### How to complete this task
Set every entry below down once more, exactly as it stands, without images.

### The data

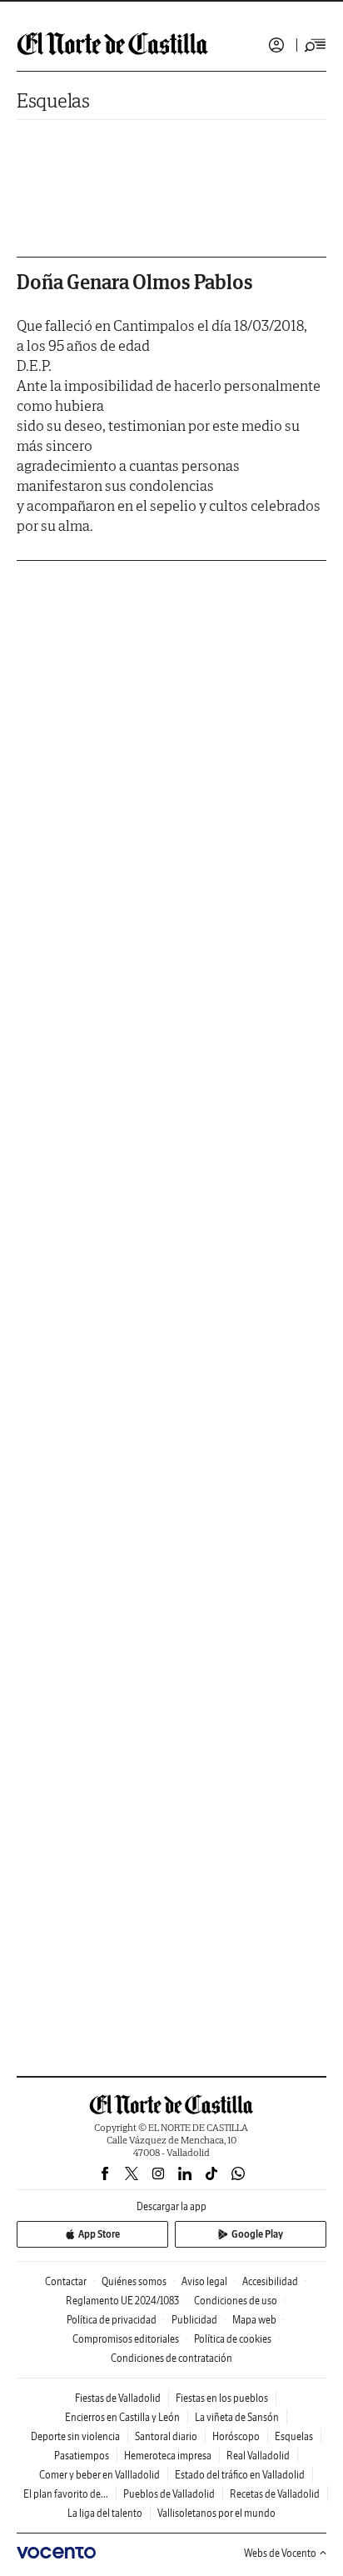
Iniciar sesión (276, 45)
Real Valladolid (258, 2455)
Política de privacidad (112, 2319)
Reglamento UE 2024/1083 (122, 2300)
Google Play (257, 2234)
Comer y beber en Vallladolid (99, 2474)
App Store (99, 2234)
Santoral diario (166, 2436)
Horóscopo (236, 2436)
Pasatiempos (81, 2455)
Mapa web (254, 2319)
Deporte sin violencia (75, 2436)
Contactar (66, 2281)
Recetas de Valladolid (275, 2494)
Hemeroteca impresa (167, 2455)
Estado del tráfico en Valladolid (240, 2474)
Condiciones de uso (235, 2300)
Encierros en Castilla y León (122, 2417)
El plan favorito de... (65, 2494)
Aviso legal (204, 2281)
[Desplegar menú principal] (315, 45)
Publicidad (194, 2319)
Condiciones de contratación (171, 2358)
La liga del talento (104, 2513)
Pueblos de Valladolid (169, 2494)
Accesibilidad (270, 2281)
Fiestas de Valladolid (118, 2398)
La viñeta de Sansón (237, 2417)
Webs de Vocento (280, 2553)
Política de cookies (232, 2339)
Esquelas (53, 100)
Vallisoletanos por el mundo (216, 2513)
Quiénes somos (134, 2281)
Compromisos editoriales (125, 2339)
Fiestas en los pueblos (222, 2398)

### Expected answer
Iniciar sesión (276, 45)
Real Valladolid (258, 2455)
Política de privacidad (112, 2319)
Reglamento UE 2024/1083 (122, 2300)
Google Play (257, 2234)
Comer y beber en Vallladolid (99, 2474)
App Store (99, 2234)
Santoral diario (166, 2436)
Horóscopo (236, 2436)
Pasatiempos (81, 2455)
Mapa web (254, 2319)
Deporte sin violencia (75, 2436)
Contactar (66, 2281)
Recetas de Valladolid (275, 2494)
Hemeroteca impresa (167, 2455)
Estado del tráfico en Valladolid (240, 2474)
Condiciones de uso (235, 2300)
Encierros en Castilla y León (122, 2417)
El plan favorito de... (65, 2494)
Aviso legal (204, 2281)
[Desplegar menú principal] (315, 45)
Publicidad (194, 2319)
Condiciones de contratación (171, 2358)
La liga del talento (104, 2513)
Pueblos de Valladolid (169, 2494)
Accesibilidad (270, 2281)
Fiestas de Valladolid (118, 2398)
La viñeta de Sansón (237, 2417)
Webs de Vocento (280, 2553)
Política de cookies (232, 2339)
Esquelas (53, 100)
Vallisoletanos por el mundo (216, 2513)
Quiénes somos (134, 2281)
Compromisos editoriales (125, 2339)
Fiestas en los pueblos (222, 2398)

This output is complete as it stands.